So yes, a comparison rate is a good starting point to help your decision-making process between two loans on offer.
4. Most Common Comparison Rate Mistakes
As you know, setting up a home loan is about finding the best rate for you.
In fact, according to the Australia Bureau of Statistics, Australia has one of the highest levels of home ownership in the world.
Which means that home loans are in hot demand!
If you don’t do your research properly and use a comparison rate to your advantage, you could be losing money each year on your loan.
And in this chapter, I’ll show you some of the most common comparison rate mistakes, and how to avoid them.
Mistake #1 Relying on a comparison rate ONLY to help you choose a loan
The main mistake I see buyers make before they speak to me directly is relying completely on the comparison rate to do all of the work.
Remember that comparison rates are product specific and do not include the features and other inclusions of a particular loan. This means offset accounts, redraw fees as well as credit card and insurance savings are not included in this number or comparison.
Mistake #2 Not all rates are created equally
Comparison rates don’t look at loans differently.
Which means that fixed rate and variable rate loans are dumped into the same category.
Along with the loan size. Where the comparison rate you’re seeing is only for a $150,000 loan, not your loan size specifically.
This is where problems can occur.
Fixed rate loans can be really misleading because it is assumed that once the fixed period is over, the rate continues as a standard variable rate.
But here’s the catch.
If you’re like most borrowers, once the fixed rate period is over, they refinance.
Refinancing then saves the borrower money because they can get the best available rate, at the time.
…Usually, even lower than the regular one because the lender will offer them a deal.
So comparison rates can’t predict this.
5. Questions you need to ask about your Comparison Rate
Now that your processes are in check, and you know the ins and outs of a comparison rate, it’s time to take things to the next level.

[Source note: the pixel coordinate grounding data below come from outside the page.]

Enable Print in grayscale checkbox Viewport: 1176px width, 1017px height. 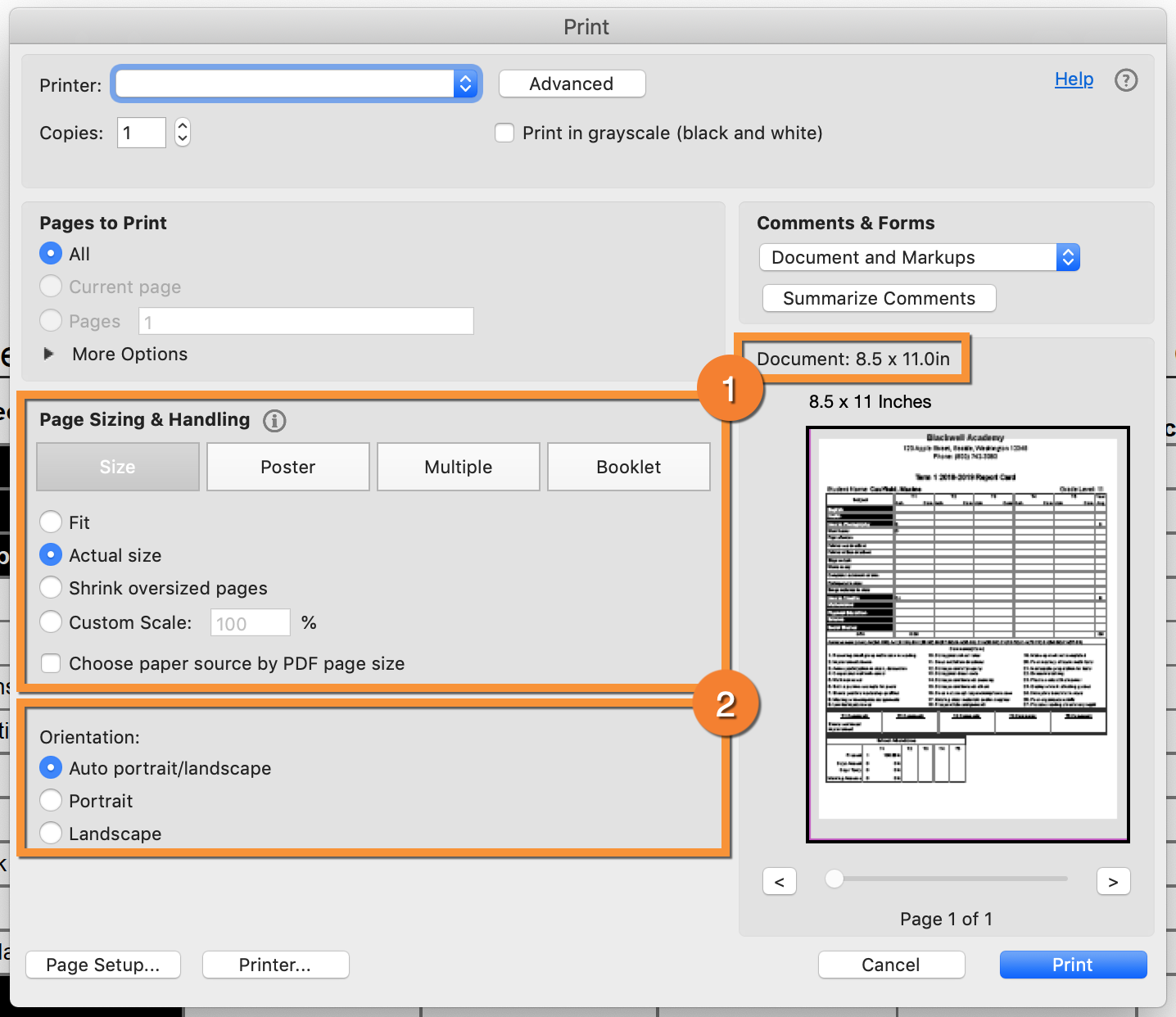tap(504, 133)
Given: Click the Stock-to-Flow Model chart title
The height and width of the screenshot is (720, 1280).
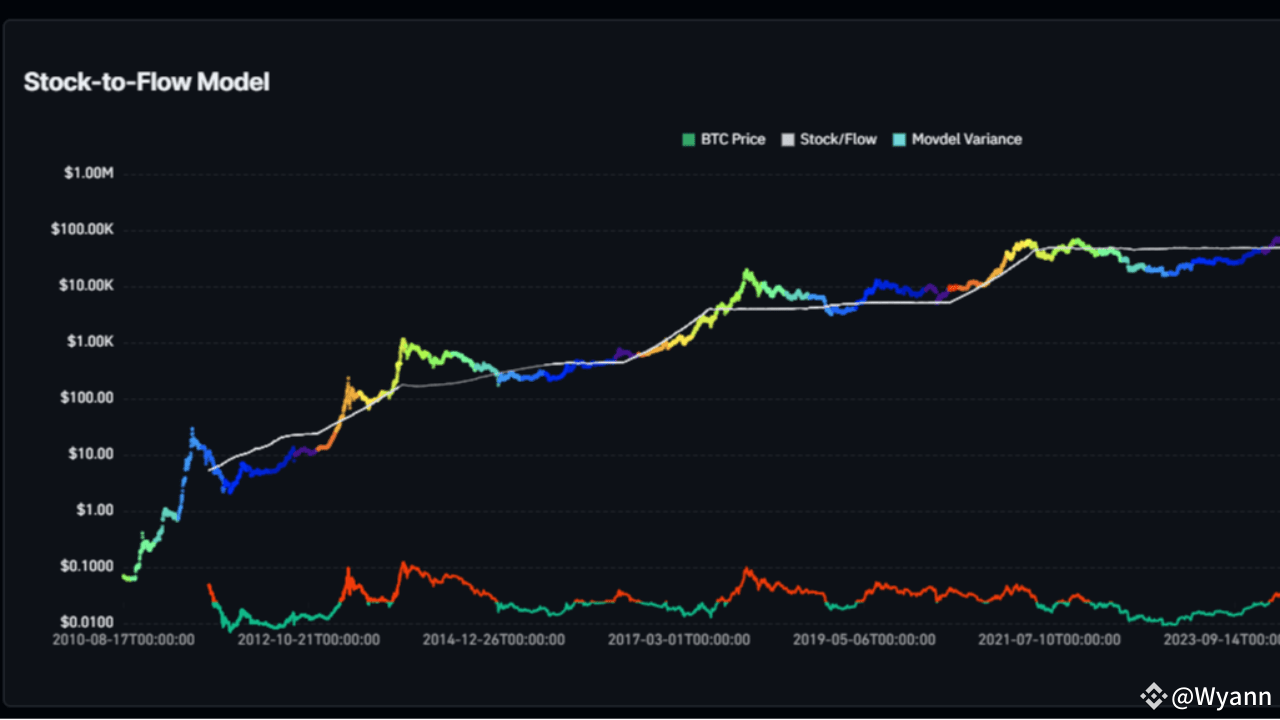Looking at the screenshot, I should click(146, 82).
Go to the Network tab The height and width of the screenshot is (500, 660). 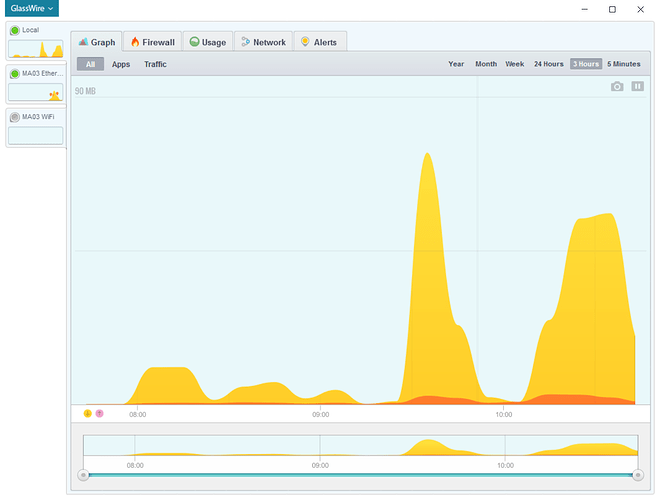(x=263, y=42)
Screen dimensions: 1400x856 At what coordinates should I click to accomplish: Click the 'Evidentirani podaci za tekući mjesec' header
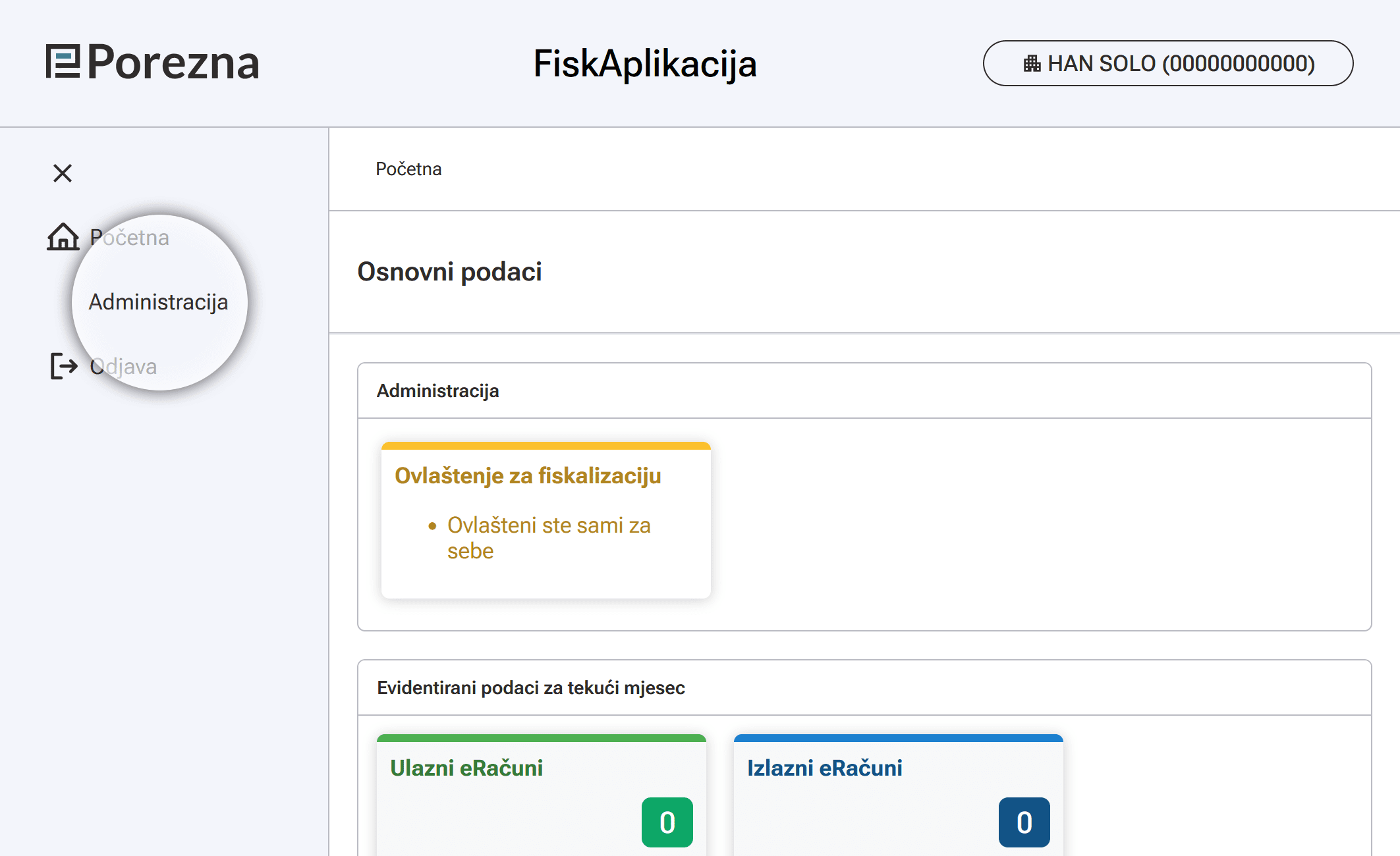point(530,688)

In the last chapter of this guide, we’re going to blast through a handful of questions you need to ask about your comparison rate.
Why is the comparison rate important?
Basically, a comparison rate sets a benchmark for evaluation.
It gets the numbers in line and helps strip back the details of a loan so you can see the difference between a few different loans, side by side.
But as I have said time and time again over the course of this guide, the comparison rate should not be the only factor to consider when applying for a home loan.
How do lenders calculate comparison rates?
Double check that your lender is looking at the following elements to create a formula for your comparison rate:
Interest rate, fees and charges, loan term, payment frequency and loan amount should go into the comparison rate.
When you’re researching and comparing home loans in order to find the best deal for you, the comparison rate will help you figure out the true cost of the loan.
However, it shouldn’t be the only factor you consider.
Compare home loans accurately according to loan type, flexibility, features and inclusions.
This will help you narrow down the right loan types to suit your individual financial needs.
Read More: How to find the Best Home Loan in 2019
6. Now it’s your turn
Do you have any questions about comparison rates?
Or maybe you learned something new?
Let us know in the comments below.
Home Buying Resources:
- The complete guide to the First Home Buyers Grant
- Three big things happening in Brisbane | Property market in 2019?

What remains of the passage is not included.